At the opening of the council in Serdica, almost equal numbers of representatives from the East and the West were represented, about 80 from each country. Upon their arrival in Serdica, the bishops split into two hostile groups. In vain did Bishop Osiy of Cordoba try to reconcile them. The eastern group leaves the city. With the adoption of the rules and the issuance of the encyclical, the work of the Western Athanasius Party in Serdica ended.

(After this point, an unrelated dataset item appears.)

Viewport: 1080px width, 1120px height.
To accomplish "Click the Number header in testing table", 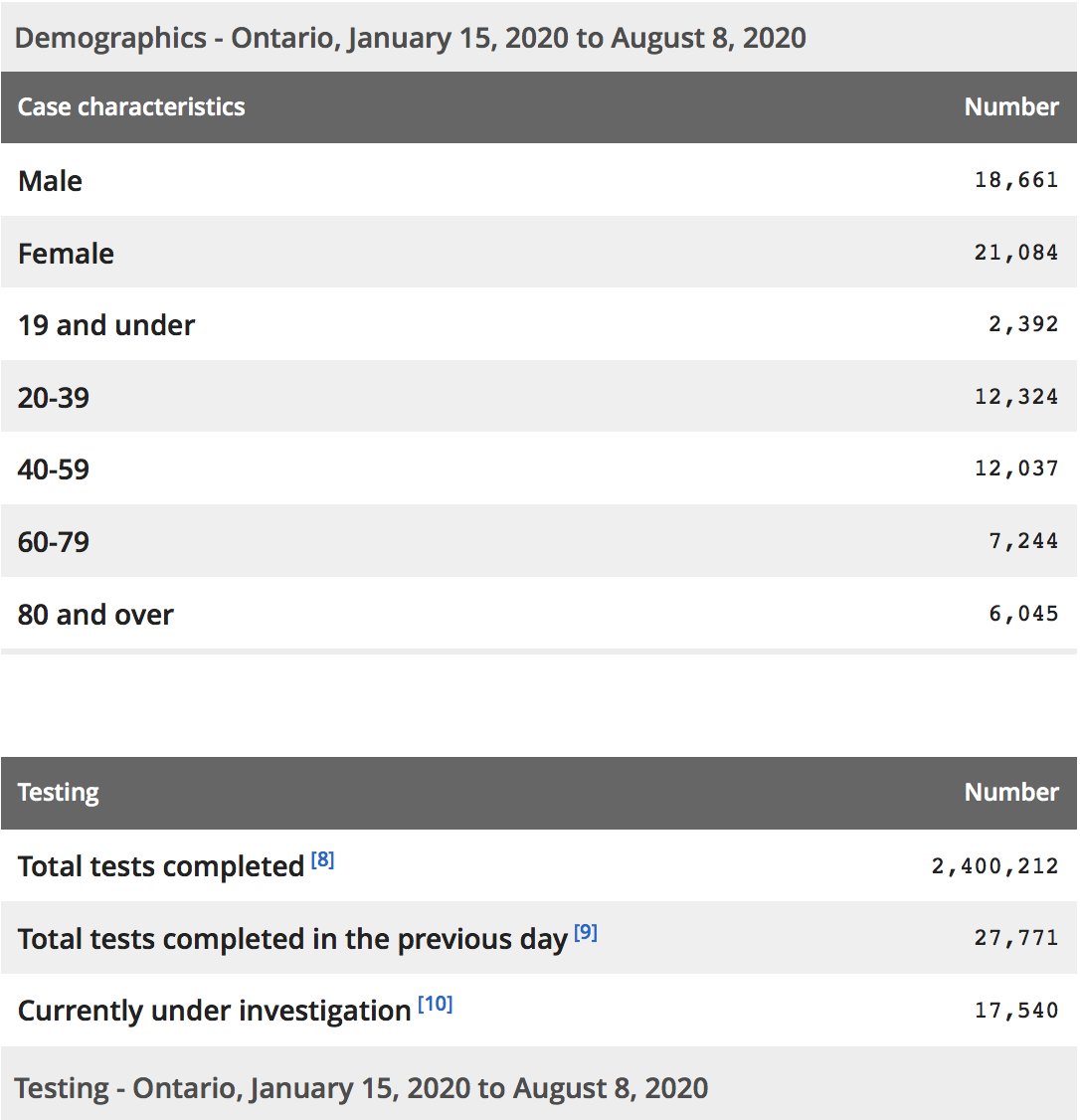I will tap(1011, 792).
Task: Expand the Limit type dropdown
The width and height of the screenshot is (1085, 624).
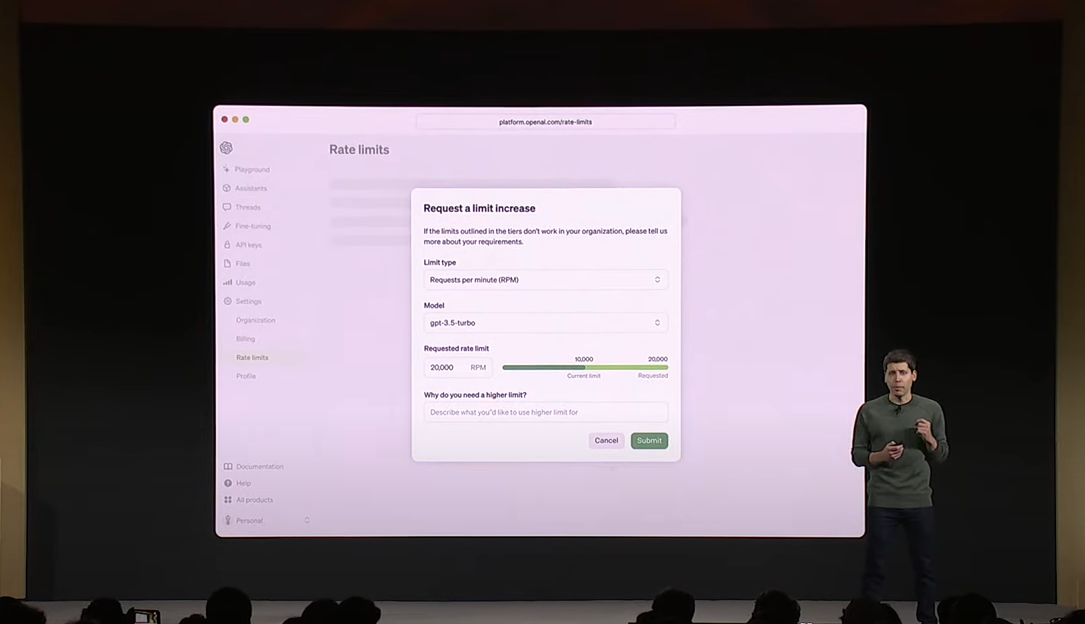Action: coord(545,280)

The most discussed and contested of the Serdica rules are those concerning the right to appeal to the Bishop of Rome. Regarding these canons of “right of appeal” by Serdica, the view of the Catholic theologians-canonists (with few exceptions) is that the Council of Serdica in 343 gave an exclusive place to the Roman throne, as a guardian and guarantor of ecclesial unity; that one can always appeal to the Roman Church because “it was founded by Peter.” The mention of the name of the Bishop of Rome – Julius, in the third canon of Serdica, many authors take as limiting the effect of the canon with the time he was on the Roman Episcopal throne, because at that time he was the only guarantor of the Nicene Orthodox faith. religion of the West during the Arian crisis; but others oppose the opposite view, pointing out the fifth canon of Serdica, which contains only the “Bishop of Rome,” that is, without any restrictions, and before that the name of Bishop Julius was added because he was well known as a person. and power, and from a clear position. Next, the Council of Serdica recognized the supreme legal authority in the ecclesiastical affairs of the Roman high priest, only in his capacity as a defender of the Orthodox faith from Nicaea and not in the sense of the supreme judge, but as empowered to convene a new council to investigate right in the evening make decisions on ecclesiastical criminal proceedings, if you are convinced that the appeal is justified. It can be argued that Rules 3, 4 and 5 of the Council of Serdica introduced an extraordinary procedure of a temporary nature within the antinomy “Nicene Orthodoxy-Arian Heresy”.